[BEGIN Material for this exercise]
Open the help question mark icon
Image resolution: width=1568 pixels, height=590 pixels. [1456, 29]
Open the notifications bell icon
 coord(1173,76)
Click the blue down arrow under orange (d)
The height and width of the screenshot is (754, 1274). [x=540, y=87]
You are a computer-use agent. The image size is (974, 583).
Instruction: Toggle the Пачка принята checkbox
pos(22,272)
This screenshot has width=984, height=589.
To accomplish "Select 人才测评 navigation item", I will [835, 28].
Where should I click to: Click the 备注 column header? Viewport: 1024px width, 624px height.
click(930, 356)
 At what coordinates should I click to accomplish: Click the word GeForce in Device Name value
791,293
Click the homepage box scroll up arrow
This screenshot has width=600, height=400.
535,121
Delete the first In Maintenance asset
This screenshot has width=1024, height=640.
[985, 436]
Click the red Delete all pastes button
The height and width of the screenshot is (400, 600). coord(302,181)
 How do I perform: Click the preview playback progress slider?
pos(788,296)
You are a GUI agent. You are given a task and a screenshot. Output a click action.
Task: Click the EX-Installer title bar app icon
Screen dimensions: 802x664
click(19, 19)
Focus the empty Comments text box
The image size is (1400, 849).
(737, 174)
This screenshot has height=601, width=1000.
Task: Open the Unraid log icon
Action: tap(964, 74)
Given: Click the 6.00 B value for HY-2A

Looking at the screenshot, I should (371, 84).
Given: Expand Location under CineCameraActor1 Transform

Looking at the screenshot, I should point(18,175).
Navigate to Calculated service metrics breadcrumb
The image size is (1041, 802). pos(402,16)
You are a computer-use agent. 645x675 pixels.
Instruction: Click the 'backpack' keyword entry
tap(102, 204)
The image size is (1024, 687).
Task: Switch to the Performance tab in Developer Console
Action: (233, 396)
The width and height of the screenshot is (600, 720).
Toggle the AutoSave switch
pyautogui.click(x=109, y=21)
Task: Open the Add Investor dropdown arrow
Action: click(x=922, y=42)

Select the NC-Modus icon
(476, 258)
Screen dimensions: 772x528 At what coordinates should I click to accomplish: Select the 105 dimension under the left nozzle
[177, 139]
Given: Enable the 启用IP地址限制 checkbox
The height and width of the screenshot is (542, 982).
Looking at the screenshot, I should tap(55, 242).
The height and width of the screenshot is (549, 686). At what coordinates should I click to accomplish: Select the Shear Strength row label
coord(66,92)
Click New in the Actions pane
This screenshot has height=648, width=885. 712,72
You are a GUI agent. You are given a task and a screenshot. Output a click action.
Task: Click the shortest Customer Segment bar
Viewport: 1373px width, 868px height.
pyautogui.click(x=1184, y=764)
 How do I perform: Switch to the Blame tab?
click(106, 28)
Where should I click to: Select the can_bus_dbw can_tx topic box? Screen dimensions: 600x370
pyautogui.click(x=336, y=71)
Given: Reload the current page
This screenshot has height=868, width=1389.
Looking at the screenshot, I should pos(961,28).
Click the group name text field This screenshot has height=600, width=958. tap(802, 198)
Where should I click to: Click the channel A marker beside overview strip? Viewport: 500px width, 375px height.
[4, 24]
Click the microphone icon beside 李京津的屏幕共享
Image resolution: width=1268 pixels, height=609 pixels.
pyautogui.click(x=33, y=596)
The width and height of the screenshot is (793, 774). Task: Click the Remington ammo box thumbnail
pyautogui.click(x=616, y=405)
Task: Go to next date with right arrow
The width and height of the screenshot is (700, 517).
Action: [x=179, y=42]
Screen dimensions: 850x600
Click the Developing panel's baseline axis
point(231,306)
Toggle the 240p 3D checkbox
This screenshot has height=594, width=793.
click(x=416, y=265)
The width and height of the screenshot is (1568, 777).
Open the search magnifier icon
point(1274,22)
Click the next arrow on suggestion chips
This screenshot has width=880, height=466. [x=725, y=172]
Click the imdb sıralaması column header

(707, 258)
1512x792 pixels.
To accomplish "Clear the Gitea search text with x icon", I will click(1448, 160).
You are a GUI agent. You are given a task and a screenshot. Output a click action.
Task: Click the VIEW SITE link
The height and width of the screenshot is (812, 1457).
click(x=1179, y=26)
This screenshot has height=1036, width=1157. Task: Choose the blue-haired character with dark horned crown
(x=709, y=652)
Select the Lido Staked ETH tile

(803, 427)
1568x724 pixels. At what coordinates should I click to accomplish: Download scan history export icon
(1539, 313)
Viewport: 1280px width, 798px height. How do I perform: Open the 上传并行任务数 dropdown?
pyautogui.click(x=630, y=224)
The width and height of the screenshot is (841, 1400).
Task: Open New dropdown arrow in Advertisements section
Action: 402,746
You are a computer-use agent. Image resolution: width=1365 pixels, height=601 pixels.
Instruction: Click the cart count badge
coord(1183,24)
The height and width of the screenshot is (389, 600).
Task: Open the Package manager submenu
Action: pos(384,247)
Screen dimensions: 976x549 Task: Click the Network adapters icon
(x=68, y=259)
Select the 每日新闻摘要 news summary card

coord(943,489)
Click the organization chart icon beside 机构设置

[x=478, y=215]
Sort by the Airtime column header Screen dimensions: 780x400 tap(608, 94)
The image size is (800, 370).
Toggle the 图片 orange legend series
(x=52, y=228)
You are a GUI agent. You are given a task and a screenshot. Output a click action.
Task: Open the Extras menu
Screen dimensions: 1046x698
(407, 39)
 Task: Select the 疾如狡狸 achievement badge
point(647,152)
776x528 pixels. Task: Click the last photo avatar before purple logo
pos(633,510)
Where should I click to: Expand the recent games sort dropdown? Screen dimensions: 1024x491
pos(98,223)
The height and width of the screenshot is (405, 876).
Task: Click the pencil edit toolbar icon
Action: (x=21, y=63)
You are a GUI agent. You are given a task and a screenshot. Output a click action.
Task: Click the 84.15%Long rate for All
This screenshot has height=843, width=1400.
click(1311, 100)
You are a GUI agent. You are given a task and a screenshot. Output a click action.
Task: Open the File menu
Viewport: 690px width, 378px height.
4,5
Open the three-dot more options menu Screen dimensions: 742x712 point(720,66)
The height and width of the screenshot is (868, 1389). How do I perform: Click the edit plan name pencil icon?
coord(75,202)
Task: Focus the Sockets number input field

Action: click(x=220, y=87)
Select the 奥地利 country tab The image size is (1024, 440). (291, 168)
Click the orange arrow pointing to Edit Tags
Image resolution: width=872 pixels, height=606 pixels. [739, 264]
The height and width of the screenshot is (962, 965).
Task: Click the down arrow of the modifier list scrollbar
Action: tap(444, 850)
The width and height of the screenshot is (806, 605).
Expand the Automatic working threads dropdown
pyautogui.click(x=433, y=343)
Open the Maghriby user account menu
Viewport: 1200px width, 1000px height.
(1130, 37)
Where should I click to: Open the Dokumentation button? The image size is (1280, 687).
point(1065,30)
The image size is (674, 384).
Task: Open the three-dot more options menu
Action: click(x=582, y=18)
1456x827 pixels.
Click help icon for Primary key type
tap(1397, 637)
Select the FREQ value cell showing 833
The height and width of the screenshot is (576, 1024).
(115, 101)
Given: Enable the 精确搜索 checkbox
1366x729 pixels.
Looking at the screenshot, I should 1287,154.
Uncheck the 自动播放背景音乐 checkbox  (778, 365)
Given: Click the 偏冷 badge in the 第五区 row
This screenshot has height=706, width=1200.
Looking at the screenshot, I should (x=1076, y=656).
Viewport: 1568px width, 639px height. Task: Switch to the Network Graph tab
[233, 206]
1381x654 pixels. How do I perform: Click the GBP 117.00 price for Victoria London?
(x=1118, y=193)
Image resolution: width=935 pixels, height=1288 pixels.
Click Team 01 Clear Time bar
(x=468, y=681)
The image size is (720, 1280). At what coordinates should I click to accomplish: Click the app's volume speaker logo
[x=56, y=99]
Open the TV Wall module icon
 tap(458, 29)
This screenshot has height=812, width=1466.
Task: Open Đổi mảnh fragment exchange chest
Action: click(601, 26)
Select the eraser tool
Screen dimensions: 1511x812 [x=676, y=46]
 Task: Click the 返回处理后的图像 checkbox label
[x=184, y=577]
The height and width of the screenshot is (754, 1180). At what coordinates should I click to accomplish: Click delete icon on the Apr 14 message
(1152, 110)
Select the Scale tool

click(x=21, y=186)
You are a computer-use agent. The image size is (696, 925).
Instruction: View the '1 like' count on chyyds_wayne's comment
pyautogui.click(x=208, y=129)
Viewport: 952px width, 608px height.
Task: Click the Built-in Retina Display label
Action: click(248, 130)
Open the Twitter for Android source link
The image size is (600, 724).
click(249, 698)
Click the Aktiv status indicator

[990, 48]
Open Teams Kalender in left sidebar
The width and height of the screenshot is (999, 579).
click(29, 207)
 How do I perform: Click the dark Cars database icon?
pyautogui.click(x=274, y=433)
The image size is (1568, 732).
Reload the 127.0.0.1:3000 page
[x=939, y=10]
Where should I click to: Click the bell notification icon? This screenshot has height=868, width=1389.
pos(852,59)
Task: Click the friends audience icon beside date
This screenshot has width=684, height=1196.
[END Material for this exercise]
Your task: From the rows above, pull out each line that contains the word "Where".

The response:
Where should I click to: Click the 备注 column header? Viewport: 1024px width, 624px height.
Where should I click to: Select the can_bus_dbw can_tx topic box? Screen dimensions: 600x370
Where should I click to: Click the channel A marker beside overview strip? Viewport: 500px width, 375px height.
Where should I click to: Expand the recent games sort dropdown? Screen dimensions: 1024x491
Where should I click to: Open the Dokumentation button? The image size is (1280, 687).
Where should I click to: Click the bell notification icon? This screenshot has height=868, width=1389.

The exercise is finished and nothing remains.